Rabu, 14 Maret 2018

Prolog Truffleland




 Truffleland


Prolog

Suasana di ruangan tersebut sangat gelap, hitam, dan mengitimidasi. Sosok yang tidak dikenal dan tidak diketahui itu duduk di singgasana besarnya yang terbuat dari banyak sekali tulang tengkorak dan dikelilingi dengan duri-duri tajam yang diyakini berasal dari gigi taring hewan buas yang sangat mematikan.

Demi coklat rasa mint, itu benar-benar mengerikan.

“Bagaimana dengan tikus-tikus itu?” tanya bunyi yang menggema di ruang gelap tersebut.

“Sepertinya mereka mulai bergegas, Nyonya. Tidak usang lagi mereka akan memulai permainan konyol mereka,” jawab bunyi seseorang –mungkin–.

Sinar cahaya yang berasal dari satu-satunya sumber mengenai wajah insan yang berbicara tadi. Jika kamu melihatnya, jangan tanya padaku di mana toilet, lantaran kamu tak akan sempat ke sana untuk sekedar melepas rasa takut melalui buang air kecil alasannya yaitu makhluk yang dibilang insan tadi, tidak dapat dikatakan sebagai manusia. Karena apa??? Tidak mungkin insan mempunyai kepala berjumlah enam dengan jumlah kaki sebanyak dua belas. Ditambah lagi dengan ukuran badannya yang terbilang besar hampir ibarat raksasa dan kuku-kuku jarinya yang amat panjang dan hitam-hitam. Demi coklat kodok di tengah jalan, itu tidak mungkin. Wajah yang menunjukkan aura penuh balas dendam dan penuh dengan infeksi di sekeliling hidungnya, benar-benar menjijikan itu mustahil seorang manusia.
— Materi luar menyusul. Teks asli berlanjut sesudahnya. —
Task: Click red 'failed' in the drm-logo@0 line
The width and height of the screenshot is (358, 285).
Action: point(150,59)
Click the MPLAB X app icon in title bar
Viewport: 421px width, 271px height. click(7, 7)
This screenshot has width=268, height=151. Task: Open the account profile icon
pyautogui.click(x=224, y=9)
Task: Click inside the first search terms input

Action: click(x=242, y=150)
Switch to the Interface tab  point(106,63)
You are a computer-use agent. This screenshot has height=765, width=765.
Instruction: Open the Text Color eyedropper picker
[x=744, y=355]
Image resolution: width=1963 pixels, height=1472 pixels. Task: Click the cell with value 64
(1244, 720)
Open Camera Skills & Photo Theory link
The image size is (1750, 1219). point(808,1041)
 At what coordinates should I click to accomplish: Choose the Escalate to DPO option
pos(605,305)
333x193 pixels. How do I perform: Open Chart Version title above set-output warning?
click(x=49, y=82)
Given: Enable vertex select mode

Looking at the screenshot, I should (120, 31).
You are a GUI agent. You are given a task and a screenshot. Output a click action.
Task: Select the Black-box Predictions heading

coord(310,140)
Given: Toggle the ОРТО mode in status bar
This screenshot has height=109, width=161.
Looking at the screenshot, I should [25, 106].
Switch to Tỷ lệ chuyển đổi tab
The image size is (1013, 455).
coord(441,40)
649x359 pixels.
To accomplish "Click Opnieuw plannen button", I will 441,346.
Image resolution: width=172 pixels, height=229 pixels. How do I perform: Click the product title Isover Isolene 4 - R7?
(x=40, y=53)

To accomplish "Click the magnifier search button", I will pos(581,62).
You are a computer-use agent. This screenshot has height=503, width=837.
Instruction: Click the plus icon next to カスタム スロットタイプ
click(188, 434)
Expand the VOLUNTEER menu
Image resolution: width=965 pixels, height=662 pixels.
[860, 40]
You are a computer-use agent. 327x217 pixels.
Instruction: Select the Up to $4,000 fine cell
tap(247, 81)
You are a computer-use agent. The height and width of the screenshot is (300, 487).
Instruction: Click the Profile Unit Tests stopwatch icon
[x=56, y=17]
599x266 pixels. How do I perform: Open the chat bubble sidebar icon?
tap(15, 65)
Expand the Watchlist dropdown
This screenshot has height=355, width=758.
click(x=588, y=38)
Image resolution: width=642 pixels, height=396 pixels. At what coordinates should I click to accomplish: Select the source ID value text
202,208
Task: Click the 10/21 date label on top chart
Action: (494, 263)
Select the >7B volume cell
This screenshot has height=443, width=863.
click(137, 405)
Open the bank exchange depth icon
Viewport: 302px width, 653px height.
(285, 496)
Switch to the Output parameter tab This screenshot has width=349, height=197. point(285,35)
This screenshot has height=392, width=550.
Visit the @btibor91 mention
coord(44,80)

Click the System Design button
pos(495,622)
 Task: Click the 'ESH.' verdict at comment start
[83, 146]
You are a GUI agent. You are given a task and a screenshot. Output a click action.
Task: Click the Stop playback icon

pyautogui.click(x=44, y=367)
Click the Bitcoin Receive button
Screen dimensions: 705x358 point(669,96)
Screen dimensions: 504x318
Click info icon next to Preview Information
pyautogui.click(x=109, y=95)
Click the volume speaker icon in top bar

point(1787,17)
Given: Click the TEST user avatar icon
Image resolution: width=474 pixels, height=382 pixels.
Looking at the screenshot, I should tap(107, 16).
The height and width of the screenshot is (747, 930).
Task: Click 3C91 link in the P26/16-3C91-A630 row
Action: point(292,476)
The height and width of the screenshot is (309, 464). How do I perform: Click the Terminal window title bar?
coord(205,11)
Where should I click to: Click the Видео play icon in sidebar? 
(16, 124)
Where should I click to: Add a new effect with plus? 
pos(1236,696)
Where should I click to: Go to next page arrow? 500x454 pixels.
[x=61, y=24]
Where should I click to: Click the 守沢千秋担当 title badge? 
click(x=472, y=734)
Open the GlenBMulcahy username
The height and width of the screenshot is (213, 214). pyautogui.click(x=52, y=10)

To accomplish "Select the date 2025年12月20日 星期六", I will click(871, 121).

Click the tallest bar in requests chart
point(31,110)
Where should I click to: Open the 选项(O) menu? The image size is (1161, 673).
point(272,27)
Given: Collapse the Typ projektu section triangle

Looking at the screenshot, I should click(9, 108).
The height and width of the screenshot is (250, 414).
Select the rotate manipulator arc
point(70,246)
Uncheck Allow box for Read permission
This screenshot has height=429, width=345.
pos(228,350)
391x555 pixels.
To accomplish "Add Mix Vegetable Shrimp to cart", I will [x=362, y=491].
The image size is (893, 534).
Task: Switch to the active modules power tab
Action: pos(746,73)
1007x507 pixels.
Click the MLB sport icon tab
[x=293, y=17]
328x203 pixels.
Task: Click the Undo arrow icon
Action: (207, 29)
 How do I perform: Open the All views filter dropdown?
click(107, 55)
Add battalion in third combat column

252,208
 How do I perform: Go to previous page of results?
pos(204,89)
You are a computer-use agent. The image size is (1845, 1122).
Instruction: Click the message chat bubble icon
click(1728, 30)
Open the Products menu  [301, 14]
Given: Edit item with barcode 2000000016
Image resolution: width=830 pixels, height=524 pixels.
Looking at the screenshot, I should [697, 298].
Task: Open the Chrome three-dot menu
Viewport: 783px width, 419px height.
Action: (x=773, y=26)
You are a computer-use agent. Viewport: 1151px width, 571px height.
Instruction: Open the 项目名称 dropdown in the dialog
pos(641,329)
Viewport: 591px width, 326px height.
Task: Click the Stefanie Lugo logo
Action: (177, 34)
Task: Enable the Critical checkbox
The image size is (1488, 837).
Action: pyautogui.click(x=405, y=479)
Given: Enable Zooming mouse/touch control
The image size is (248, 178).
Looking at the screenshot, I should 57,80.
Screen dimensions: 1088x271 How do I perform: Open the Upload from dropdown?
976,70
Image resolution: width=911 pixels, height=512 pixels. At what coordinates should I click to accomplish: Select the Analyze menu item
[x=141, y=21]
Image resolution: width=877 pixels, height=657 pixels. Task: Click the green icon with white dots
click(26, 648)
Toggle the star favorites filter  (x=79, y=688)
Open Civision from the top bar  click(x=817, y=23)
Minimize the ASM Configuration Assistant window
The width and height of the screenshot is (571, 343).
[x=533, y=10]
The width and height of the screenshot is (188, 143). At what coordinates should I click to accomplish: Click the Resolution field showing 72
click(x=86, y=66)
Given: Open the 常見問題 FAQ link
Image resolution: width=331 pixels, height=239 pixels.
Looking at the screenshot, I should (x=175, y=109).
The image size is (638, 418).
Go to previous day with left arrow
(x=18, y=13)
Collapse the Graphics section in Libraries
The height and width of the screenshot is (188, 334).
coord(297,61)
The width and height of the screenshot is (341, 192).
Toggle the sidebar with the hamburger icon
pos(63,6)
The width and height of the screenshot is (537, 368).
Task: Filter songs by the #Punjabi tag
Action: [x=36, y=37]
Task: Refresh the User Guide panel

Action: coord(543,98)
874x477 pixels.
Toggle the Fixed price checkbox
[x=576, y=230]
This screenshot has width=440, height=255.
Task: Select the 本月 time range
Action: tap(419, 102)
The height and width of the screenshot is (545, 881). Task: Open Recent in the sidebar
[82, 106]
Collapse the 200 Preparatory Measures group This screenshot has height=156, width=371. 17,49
Makhluk itu menunduk seraya mengatakan, “Nyonya cukup memantau dari singgasana saja. Semua sudah bersiap pada posisi masing-masing. Dan nyonya akan mendapat apa yang harusnya memang sudah ditakdirkan untuk Nyonya.”

Suara tawa dengan gema seakan ingin mencekik dan gaungan tak terang yang memberi efek seolah-olah racun mulai menggerogoti pembuluh darah terdengar memenuhi ruangan gelap tersebut. Benar-benar tawa yang sungguh sangat mengintimidasi. Mengerikan.

“Bagaimana dengan pinjaman dari keluarga-keluarga di luar?”

“Nyonya hening saja. Semua kondusif terkendali. Para Ogre sudah berjaga di perbatasan.”

“Bagus… bagus… lembaran yang ada simpan baik-baik dan jangan hingga hilang. Inti dari buku itu sempurna ada di lembaran yang telah susah-susah saya curi dari si Bodoh Delphina.”

Delphina cantik, bukan bodoh, pikir makhluk berkepala enam itu. “Serahkan semua padaku, Nyonya. Nyawaku sebagai taruhannya.”

Seringai licik niscaya terukir pada wajah sosok tak terlihat itu. Sungguh hitam, hingga mata tidak dapat menembus sama sekali untuk sekedar melihat saja. “Baiklah. Aku…,” desis makhluk itu. “Percaya. Padamu. Pyxis.”

HAHAHAHAHA……..

Suara tawa sempurna menggema memenuhi ruangan yang penuh dengan kegelapan. Sungguh gelap, hitam, mengerikan, dan penuh aura pembantaian.